なんとなく歪んだ未来
どこか欺瞞のようにも感じたが、自分の中で分かっていることだけを口にするのは欺瞞でも何でもない。相手がどう感じるかということだけで、それを口にした本人に強要して責任を押し付けてしまうのは無理のあることだった。
「私ね。カラスが見えないのよ。人が死ぬことが分かっているのだから、カラスの存在は分かっているの。どこにいるのかというこさえ分かれば、私は救われる気がしているんだけど、ずっと分からないでいたのね」
「それで?」
「いい加減、考えるのも疲れてきたので、考えるのを止めようと思ったその時、カラスを感じることができたの。でも、その実態を見ることはできない。自分のすぐそばにいるのは分かっても、それがどこなのか分からないということほどもどかしいことはないのだと感じたわ」
「それは分かるような気がする」
修も、自分が何かを思い出しそうになっている時、必死に思い出そうとすればするほど思い出せない。すぐ目の前にあるはずなのに、それが分からないというもどかしさが、どれほど自分の神経を消耗させるかということも分かった。
しかし、その時修は感じた。
――そうか、一番近くにあって、気配を感じることはできるのに、見ることはできない。それは自分なんじゃないか――
と感じた。
自分の中に、今こうやって考えている自分とは違う自分がいるということを感じることができると、精神的な消耗は一気に解消される。しかも、分からなかったことが一気に分かってくるような気がして、それまでの自分の人生とは違う人生が開けた気がしてきた。
それが人生の一つの分岐点である。
人にはいくつもの人生の分岐点があると言われているが、その分岐点がいつどうやってやってくるのか分からない。それなのに、
「これが人生の分岐点なんだ」
と分かることができるのは、分岐点を通り超えて、結果が見えてからではないか。それでは遅い場合が多い。しかし、それでも分岐点には変わりはない。その分岐点がよかったのか悪かったのかは、自分の意思の中で決められることではなかったのである。
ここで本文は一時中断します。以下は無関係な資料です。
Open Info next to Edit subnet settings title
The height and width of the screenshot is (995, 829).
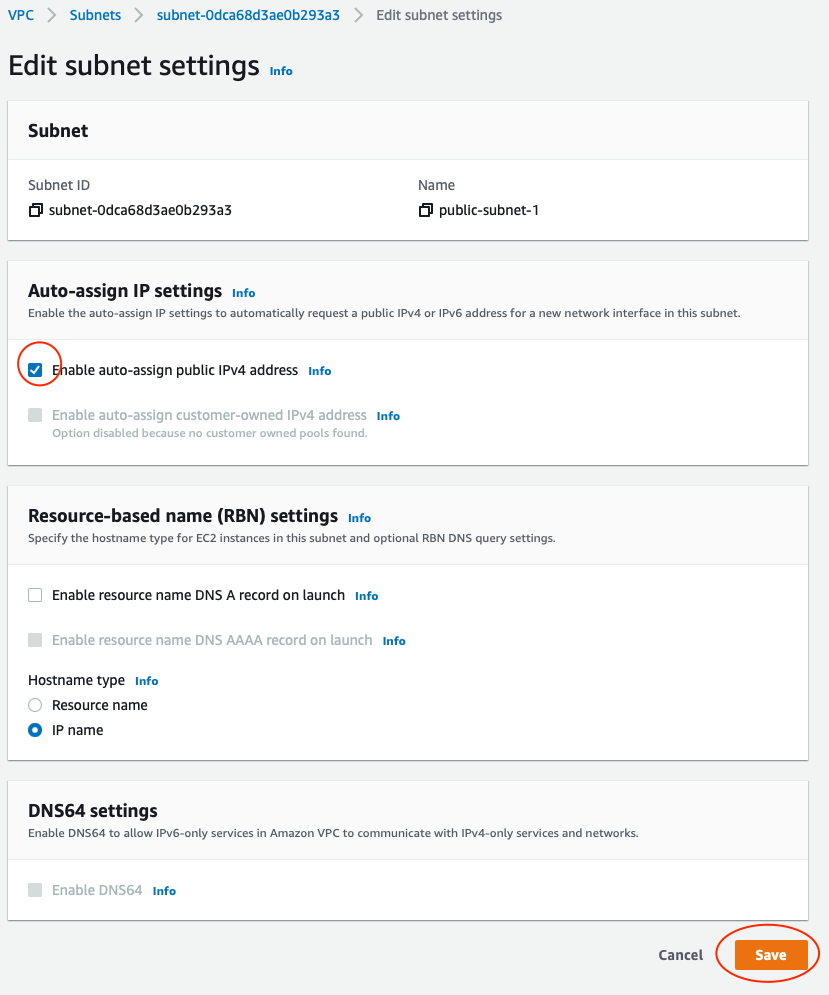point(281,71)

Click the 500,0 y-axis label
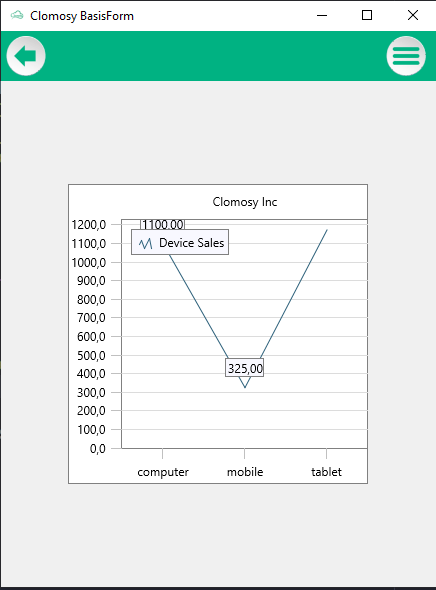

修は、人生の分岐点を感じたことは何度かあった。おばあちゃんの死の時もそうだったし、直美を意識していた小学生の頃、直美と疎遠になった時、そして直美との再会もそうだった。ただ、直美との決裂が分岐点だったのかどうか、今でも分からない。
――分岐点というのがそんなにたくさん存在してもいいのだろうか?
修はそんなことを考えていたが、逆にそれ以外の人生は、まったく持って、面白くも何もないものだった。
一口で言えば、
「刺激のない人生」
今の修はそれでもいいと思っているが、直美と決裂し、愛梨と心を一つにするまでは、「刺激のない人生がいいとは思わない」
と感じていた。
ただ、愛梨と一緒にいると、どこか刺激がなくても、別に構わない気持ちになってきた。刺激を感じることが良くも悪くも時間の感覚を歪めてしまうということに気づいたからだ。
「同じ日を繰り返してみたい」
と思ったのもその頃で、
「もし、抜けられなくなったらどうしよう」
と今であれば容易に感じることをまったく考えなかった自分が恐ろしい。
同じ日を繰り返すということは、やり直したいことがあるということであり、知っている一日なのだから、やり直したい場面に立ち返れば、きっと自分が後悔することなくやり直せると単純に考えてのことだった。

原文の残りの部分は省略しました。